What is a Minimum Viable Product?

Johanna Rothman's picture

I can see what a minimum viable product is for my clients. I have a much more difficult time for myself. I bet you're not surprised.

I have several books in process. I write small chunks in their entirety, so I don't have pieces hanging around. Then I make sure the book builds. (I'm writing on leanpub, so I can self-publish my books when and how I want to.) Then, when I'm ready to publish, I can.

As a result, I have several books in any number of stages. Some, as you can see are done and published. Some you can see are in process. I have more that you can't even see. Leanpub has a way of hiding books from the public.

I have trouble knowing when it's okay to release an in-process book. What is a minimum viable product for a book? Now that leanpub has a % done (like that means anything!), at least my readers know that I know it's not done.

This is the same problem as my clients face, every single day. How little can you do, and still have happy customers? This is not an easy question to answer.

Some people will be happy--ecstatic even--with very little.

Some people will not be happy until "everything" is done, until the entire product is there, all tied up with a red bow.

Most people are somewhere in between. And that's the problem.

"Most people" are not who pay you the money. You have to follow the money. Do your product owners or product managers or sales people or business people know who pays you the money? Do they know what those people want? Do the "gold owners" want less or more?

The best way is to start with as Minimum Viable Product as reasonable for you.

I did this past week. I could have started with it weeks ago, but my perfection rules got in the way. I have one more essay to complete for my Essays on Estimation ebook. I've been waiting to finish that essay for at least a month. I should have released the book a month ago. But I was waiting for that last essay. I have a Minimum Viable Product now. Wasn't very agile of me, was it? Live and learn.

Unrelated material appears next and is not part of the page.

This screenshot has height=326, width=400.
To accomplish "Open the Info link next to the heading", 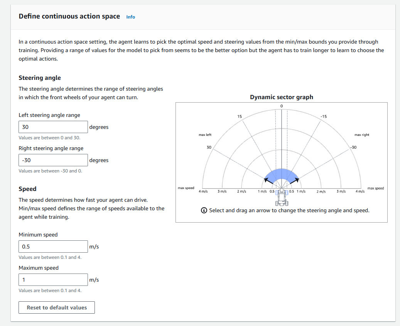I will [131, 17].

People will still get tremendous value from what I've already done. And, that's the point of a Minimum Viable Product.

When your product owner, product manager, or business people tell you they want "more" in the first release, ask them if the more that they want will really add more value to the delay they incur in the release. (This is a simplified look at the cost of delay.) Will people get value if you release less, but sooner? That's the question to ask.

What is your Minimum Viable Product? It's not easy to answer. The good questions never are.